__Exercise__
Please convert the listing below into a Markdown table with the columns Row and Line, numbering each line in order and leaving out any blank lines.

__Task material__
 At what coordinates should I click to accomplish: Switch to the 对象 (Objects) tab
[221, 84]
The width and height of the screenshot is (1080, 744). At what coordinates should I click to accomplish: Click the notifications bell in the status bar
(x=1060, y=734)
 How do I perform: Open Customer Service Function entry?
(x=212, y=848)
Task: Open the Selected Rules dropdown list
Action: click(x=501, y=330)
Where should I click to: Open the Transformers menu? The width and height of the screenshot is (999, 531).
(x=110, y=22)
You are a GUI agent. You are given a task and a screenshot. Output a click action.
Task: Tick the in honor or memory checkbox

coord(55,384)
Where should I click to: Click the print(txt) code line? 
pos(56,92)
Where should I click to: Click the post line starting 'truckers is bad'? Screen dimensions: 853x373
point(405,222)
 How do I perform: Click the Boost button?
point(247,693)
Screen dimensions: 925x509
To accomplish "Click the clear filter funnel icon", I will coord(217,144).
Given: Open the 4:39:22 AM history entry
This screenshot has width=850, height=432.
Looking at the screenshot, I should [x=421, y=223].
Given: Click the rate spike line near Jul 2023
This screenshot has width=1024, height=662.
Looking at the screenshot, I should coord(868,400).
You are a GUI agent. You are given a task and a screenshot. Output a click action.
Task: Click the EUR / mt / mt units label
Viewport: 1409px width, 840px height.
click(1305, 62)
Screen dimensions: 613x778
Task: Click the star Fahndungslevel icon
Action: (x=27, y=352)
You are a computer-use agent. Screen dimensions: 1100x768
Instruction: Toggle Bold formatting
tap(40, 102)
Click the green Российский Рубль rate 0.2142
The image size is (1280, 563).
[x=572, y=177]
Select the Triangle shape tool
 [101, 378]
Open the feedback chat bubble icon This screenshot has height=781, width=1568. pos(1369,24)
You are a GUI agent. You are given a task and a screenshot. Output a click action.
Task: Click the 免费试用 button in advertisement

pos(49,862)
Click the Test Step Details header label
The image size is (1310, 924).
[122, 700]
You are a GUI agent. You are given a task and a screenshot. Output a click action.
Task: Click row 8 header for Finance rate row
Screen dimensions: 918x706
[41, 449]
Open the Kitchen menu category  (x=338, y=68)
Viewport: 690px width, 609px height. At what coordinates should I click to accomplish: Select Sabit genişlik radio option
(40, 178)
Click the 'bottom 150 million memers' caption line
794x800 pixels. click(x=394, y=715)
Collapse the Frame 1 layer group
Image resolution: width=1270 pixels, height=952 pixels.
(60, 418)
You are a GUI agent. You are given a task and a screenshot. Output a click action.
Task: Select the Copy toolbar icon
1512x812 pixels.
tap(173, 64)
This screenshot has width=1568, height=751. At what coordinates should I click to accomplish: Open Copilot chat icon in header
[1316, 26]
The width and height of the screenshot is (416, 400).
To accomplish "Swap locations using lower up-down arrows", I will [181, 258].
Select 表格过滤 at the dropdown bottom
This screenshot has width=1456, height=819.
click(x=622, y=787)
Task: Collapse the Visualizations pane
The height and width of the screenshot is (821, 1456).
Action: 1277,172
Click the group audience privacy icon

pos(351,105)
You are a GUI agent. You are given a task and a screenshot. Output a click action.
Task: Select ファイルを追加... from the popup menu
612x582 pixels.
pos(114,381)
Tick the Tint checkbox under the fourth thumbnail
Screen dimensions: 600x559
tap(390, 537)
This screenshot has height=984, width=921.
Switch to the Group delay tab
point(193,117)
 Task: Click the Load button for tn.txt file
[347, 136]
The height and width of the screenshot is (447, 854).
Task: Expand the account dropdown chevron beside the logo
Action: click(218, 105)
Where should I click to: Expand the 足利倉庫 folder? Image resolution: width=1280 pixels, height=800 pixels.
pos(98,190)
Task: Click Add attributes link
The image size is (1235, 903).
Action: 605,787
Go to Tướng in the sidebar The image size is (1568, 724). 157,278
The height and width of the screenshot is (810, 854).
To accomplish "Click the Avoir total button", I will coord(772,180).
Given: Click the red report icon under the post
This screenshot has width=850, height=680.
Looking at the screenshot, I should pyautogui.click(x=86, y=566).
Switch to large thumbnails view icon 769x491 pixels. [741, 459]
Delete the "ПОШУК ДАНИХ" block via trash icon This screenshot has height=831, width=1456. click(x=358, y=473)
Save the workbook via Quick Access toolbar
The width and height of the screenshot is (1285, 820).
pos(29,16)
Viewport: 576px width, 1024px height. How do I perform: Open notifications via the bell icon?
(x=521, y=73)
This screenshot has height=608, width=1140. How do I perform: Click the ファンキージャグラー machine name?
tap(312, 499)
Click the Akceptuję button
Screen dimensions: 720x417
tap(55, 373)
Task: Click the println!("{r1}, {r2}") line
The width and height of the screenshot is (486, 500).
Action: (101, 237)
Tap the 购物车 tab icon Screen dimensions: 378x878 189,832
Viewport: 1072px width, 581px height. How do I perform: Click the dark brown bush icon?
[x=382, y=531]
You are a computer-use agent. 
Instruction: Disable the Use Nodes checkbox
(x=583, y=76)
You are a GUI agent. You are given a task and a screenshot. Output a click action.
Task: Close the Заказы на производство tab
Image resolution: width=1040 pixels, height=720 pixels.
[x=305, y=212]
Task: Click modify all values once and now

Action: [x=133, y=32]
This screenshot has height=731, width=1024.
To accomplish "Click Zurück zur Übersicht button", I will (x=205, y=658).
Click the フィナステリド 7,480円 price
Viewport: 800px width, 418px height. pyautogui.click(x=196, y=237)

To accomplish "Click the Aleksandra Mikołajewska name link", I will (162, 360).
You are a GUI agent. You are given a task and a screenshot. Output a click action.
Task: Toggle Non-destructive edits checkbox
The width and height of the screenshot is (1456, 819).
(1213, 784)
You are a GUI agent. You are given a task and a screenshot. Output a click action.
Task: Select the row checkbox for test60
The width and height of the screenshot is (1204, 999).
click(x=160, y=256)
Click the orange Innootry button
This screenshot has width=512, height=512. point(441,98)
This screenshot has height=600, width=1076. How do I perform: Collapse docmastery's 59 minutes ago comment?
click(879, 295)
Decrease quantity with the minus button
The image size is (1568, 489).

__Exercise solution__
| Row | Line |
|---|---|
| 1 |  At what coordinates should I click to accomplish: Switch to the 对象 (Objects) tab |
| 2 | [221, 84] |
| 3 | The width and height of the screenshot is (1080, 744). At what coordinates should I click to accomplish: Click the notifications bell in the status bar |
| 4 | (x=1060, y=734) |
| 5 |  How do I perform: Open Customer Service Function entry? |
| 6 | (x=212, y=848) |
| 7 | Task: Open the Selected Rules dropdown list |
| 8 | Action: click(x=501, y=330) |
| 9 | Where should I click to: Open the Transformers menu? The width and height of the screenshot is (999, 531). |
| 10 | (x=110, y=22) |
| 11 | You are a GUI agent. You are given a task and a screenshot. Output a click action. |
| 12 | Task: Tick the in honor or memory checkbox |
| 13 | coord(55,384) |
| 14 | Where should I click to: Click the print(txt) code line?  |
| 15 | pos(56,92) |
| 16 | Where should I click to: Click the post line starting 'truckers is bad'? Screen dimensions: 853x373 |
| 17 | point(405,222) |
| 18 |  How do I perform: Click the Boost button? |
| 19 | point(247,693) |
| 20 | Screen dimensions: 925x509 |
| 21 | To accomplish "Click the clear filter funnel icon", I will coord(217,144). |
| 22 | Given: Open the 4:39:22 AM history entry |
| 23 | This screenshot has width=850, height=432. |
| 24 | Looking at the screenshot, I should [x=421, y=223]. |
| 25 | Given: Click the rate spike line near Jul 2023 |
| 26 | This screenshot has width=1024, height=662. |
| 27 | Looking at the screenshot, I should coord(868,400). |
| 28 | You are a GUI agent. You are given a task and a screenshot. Output a click action. |
| 29 | Task: Click the EUR / mt / mt units label |
| 30 | Viewport: 1409px width, 840px height. |
| 31 | click(1305, 62) |
| 32 | Screen dimensions: 613x778 |
| 33 | Task: Click the star Fahndungslevel icon |
| 34 | Action: (x=27, y=352) |
| 35 | You are a computer-use agent. Screen dimensions: 1100x768 |
| 36 | Instruction: Toggle Bold formatting |
| 37 | tap(40, 102) |
| 38 | Click the green Российский Рубль rate 0.2142 |
| 39 | The image size is (1280, 563). |
| 40 | [x=572, y=177] |
| 41 | Select the Triangle shape tool |
| 42 |  [101, 378] |
| 43 | Open the feedback chat bubble icon This screenshot has height=781, width=1568. pos(1369,24) |
| 44 | You are a GUI agent. You are given a task and a screenshot. Output a click action. |
| 45 | Task: Click the 免费试用 button in advertisement |
| 46 | pos(49,862) |
| 47 | Click the Test Step Details header label |
| 48 | The image size is (1310, 924). |
| 49 | [122, 700] |
| 50 | You are a GUI agent. You are given a task and a screenshot. Output a click action. |
| 51 | Task: Click row 8 header for Finance rate row |
| 52 | Screen dimensions: 918x706 |
| 53 | [41, 449] |
| 54 | Open the Kitchen menu category  (x=338, y=68) |
| 55 | Viewport: 690px width, 609px height. At what coordinates should I click to accomplish: Select Sabit genişlik radio option |
| 56 | (40, 178) |
| 57 | Click the 'bottom 150 million memers' caption line |
| 58 | 794x800 pixels. click(x=394, y=715) |
| 59 | Collapse the Frame 1 layer group |
| 60 | Image resolution: width=1270 pixels, height=952 pixels. |
| 61 | (60, 418) |
| 62 | You are a GUI agent. You are given a task and a screenshot. Output a click action. |
| 63 | Task: Select the Copy toolbar icon |
| 64 | 1512x812 pixels. |
| 65 | tap(173, 64) |
| 66 | This screenshot has width=1568, height=751. At what coordinates should I click to accomplish: Open Copilot chat icon in header |
| 67 | [1316, 26] |
| 68 | The width and height of the screenshot is (416, 400). |
| 69 | To accomplish "Swap locations using lower up-down arrows", I will [181, 258]. |
| 70 | Select 表格过滤 at the dropdown bottom |
| 71 | This screenshot has width=1456, height=819. |
| 72 | click(x=622, y=787) |
| 73 | Task: Collapse the Visualizations pane |
| 74 | The height and width of the screenshot is (821, 1456). |
| 75 | Action: 1277,172 |
| 76 | Click the group audience privacy icon |
| 77 | pos(351,105) |
| 78 | You are a GUI agent. You are given a task and a screenshot. Output a click action. |
| 79 | Task: Select ファイルを追加... from the popup menu |
| 80 | 612x582 pixels. |
| 81 | pos(114,381) |
| 82 | Tick the Tint checkbox under the fourth thumbnail |
| 83 | Screen dimensions: 600x559 |
| 84 | tap(390, 537) |
| 85 | This screenshot has height=984, width=921. |
| 86 | Switch to the Group delay tab |
| 87 | point(193,117) |
| 88 |  Task: Click the Load button for tn.txt file |
| 89 | [347, 136] |
| 90 | The height and width of the screenshot is (447, 854). |
| 91 | Task: Expand the account dropdown chevron beside the logo |
| 92 | Action: click(218, 105) |
| 93 | Where should I click to: Expand the 足利倉庫 folder? Image resolution: width=1280 pixels, height=800 pixels. |
| 94 | pos(98,190) |
| 95 | Task: Click Add attributes link |
| 96 | The image size is (1235, 903). |
| 97 | Action: 605,787 |
| 98 | Go to Tướng in the sidebar The image size is (1568, 724). 157,278 |
| 99 | The height and width of the screenshot is (810, 854). |
| 100 | To accomplish "Click the Avoir total button", I will coord(772,180). |
| 101 | Given: Click the red report icon under the post |
| 102 | This screenshot has width=850, height=680. |
| 103 | Looking at the screenshot, I should pyautogui.click(x=86, y=566). |
| 104 | Switch to large thumbnails view icon 769x491 pixels. [741, 459] |
| 105 | Delete the "ПОШУК ДАНИХ" block via trash icon This screenshot has height=831, width=1456. click(x=358, y=473) |
| 106 | Save the workbook via Quick Access toolbar |
| 107 | The width and height of the screenshot is (1285, 820). |
| 108 | pos(29,16) |
| 109 | Viewport: 576px width, 1024px height. How do I perform: Open notifications via the bell icon? |
| 110 | (x=521, y=73) |
| 111 | This screenshot has height=608, width=1140. How do I perform: Click the ファンキージャグラー machine name? |
| 112 | tap(312, 499) |
| 113 | Click the Akceptuję button |
| 114 | Screen dimensions: 720x417 |
| 115 | tap(55, 373) |
| 116 | Task: Click the println!("{r1}, {r2}") line |
| 117 | The width and height of the screenshot is (486, 500). |
| 118 | Action: (101, 237) |
| 119 | Tap the 购物车 tab icon Screen dimensions: 378x878 189,832 |
| 120 | Viewport: 1072px width, 581px height. How do I perform: Click the dark brown bush icon? |
| 121 | [x=382, y=531] |
| 122 | You are a computer-use agent.  |
| 123 | Instruction: Disable the Use Nodes checkbox |
| 124 | (x=583, y=76) |
| 125 | You are a GUI agent. You are given a task and a screenshot. Output a click action. |
| 126 | Task: Close the Заказы на производство tab |
| 127 | Image resolution: width=1040 pixels, height=720 pixels. |
| 128 | [x=305, y=212] |
| 129 | Task: Click modify all values once and now |
| 130 | Action: [x=133, y=32] |
| 131 | This screenshot has height=731, width=1024. |
| 132 | To accomplish "Click Zurück zur Übersicht button", I will (x=205, y=658). |
| 133 | Click the フィナステリド 7,480円 price |
| 134 | Viewport: 800px width, 418px height. pyautogui.click(x=196, y=237) |
| 135 | To accomplish "Click the Aleksandra Mikołajewska name link", I will (162, 360). |
| 136 | You are a GUI agent. You are given a task and a screenshot. Output a click action. |
| 137 | Task: Toggle Non-destructive edits checkbox |
| 138 | The width and height of the screenshot is (1456, 819). |
| 139 | (1213, 784) |
| 140 | You are a GUI agent. You are given a task and a screenshot. Output a click action. |
| 141 | Task: Select the row checkbox for test60 |
| 142 | The width and height of the screenshot is (1204, 999). |
| 143 | click(x=160, y=256) |
| 144 | Click the orange Innootry button |
| 145 | This screenshot has width=512, height=512. point(441,98) |
| 146 | This screenshot has height=600, width=1076. How do I perform: Collapse docmastery's 59 minutes ago comment? |
| 147 | click(879, 295) |
| 148 | Decrease quantity with the minus button |
| 149 | The image size is (1568, 489). |